» **Exercise instructions**
Retype the full listing without altering anything.
————————
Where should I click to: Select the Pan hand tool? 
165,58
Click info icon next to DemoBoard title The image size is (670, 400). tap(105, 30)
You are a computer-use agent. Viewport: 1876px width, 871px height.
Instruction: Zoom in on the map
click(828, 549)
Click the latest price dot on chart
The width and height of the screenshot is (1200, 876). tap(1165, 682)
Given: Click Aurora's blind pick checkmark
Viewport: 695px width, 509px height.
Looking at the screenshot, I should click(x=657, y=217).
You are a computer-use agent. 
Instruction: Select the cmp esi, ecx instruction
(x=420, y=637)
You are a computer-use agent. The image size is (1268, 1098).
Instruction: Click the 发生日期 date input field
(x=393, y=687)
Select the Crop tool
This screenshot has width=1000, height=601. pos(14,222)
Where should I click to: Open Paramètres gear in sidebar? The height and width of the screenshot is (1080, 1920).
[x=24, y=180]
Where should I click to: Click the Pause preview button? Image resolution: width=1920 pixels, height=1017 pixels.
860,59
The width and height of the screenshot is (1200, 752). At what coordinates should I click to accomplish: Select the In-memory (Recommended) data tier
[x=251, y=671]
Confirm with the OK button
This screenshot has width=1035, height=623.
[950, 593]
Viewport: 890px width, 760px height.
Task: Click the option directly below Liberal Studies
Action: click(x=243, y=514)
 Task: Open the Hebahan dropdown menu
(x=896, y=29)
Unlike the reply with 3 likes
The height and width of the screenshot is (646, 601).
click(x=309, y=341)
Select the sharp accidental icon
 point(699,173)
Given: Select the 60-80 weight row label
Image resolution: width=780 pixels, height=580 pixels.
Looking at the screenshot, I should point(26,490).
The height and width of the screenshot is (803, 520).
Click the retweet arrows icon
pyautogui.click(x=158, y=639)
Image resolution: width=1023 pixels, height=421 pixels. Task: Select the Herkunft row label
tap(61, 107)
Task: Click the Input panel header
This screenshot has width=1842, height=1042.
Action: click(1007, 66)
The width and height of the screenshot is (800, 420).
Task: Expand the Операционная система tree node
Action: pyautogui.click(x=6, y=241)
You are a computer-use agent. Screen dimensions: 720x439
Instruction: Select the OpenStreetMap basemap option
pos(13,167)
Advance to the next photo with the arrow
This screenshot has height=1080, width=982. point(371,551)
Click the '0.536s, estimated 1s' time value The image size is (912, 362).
————————
» **Result of this task**
Where should I click to: Select the Pan hand tool? 
165,58
Click info icon next to DemoBoard title The image size is (670, 400). tap(105, 30)
You are a computer-use agent. Viewport: 1876px width, 871px height.
Instruction: Zoom in on the map
click(828, 549)
Click the latest price dot on chart
The width and height of the screenshot is (1200, 876). tap(1165, 682)
Given: Click Aurora's blind pick checkmark
Viewport: 695px width, 509px height.
Looking at the screenshot, I should click(x=657, y=217).
You are a computer-use agent. 
Instruction: Select the cmp esi, ecx instruction
(x=420, y=637)
You are a computer-use agent. The image size is (1268, 1098).
Instruction: Click the 发生日期 date input field
(x=393, y=687)
Select the Crop tool
This screenshot has width=1000, height=601. pos(14,222)
Where should I click to: Open Paramètres gear in sidebar? The height and width of the screenshot is (1080, 1920).
[x=24, y=180]
Where should I click to: Click the Pause preview button? Image resolution: width=1920 pixels, height=1017 pixels.
860,59
The width and height of the screenshot is (1200, 752). At what coordinates should I click to accomplish: Select the In-memory (Recommended) data tier
[x=251, y=671]
Confirm with the OK button
This screenshot has width=1035, height=623.
[950, 593]
Viewport: 890px width, 760px height.
Task: Click the option directly below Liberal Studies
Action: click(x=243, y=514)
 Task: Open the Hebahan dropdown menu
(x=896, y=29)
Unlike the reply with 3 likes
The height and width of the screenshot is (646, 601).
click(x=309, y=341)
Select the sharp accidental icon
 point(699,173)
Given: Select the 60-80 weight row label
Image resolution: width=780 pixels, height=580 pixels.
Looking at the screenshot, I should point(26,490).
The height and width of the screenshot is (803, 520).
Click the retweet arrows icon
pyautogui.click(x=158, y=639)
Image resolution: width=1023 pixels, height=421 pixels. Task: Select the Herkunft row label
tap(61, 107)
Task: Click the Input panel header
This screenshot has width=1842, height=1042.
Action: click(1007, 66)
The width and height of the screenshot is (800, 420).
Task: Expand the Операционная система tree node
Action: pyautogui.click(x=6, y=241)
You are a computer-use agent. Screen dimensions: 720x439
Instruction: Select the OpenStreetMap basemap option
pos(13,167)
Advance to the next photo with the arrow
This screenshot has height=1080, width=982. point(371,551)
Click the '0.536s, estimated 1s' time value The image size is (912, 362).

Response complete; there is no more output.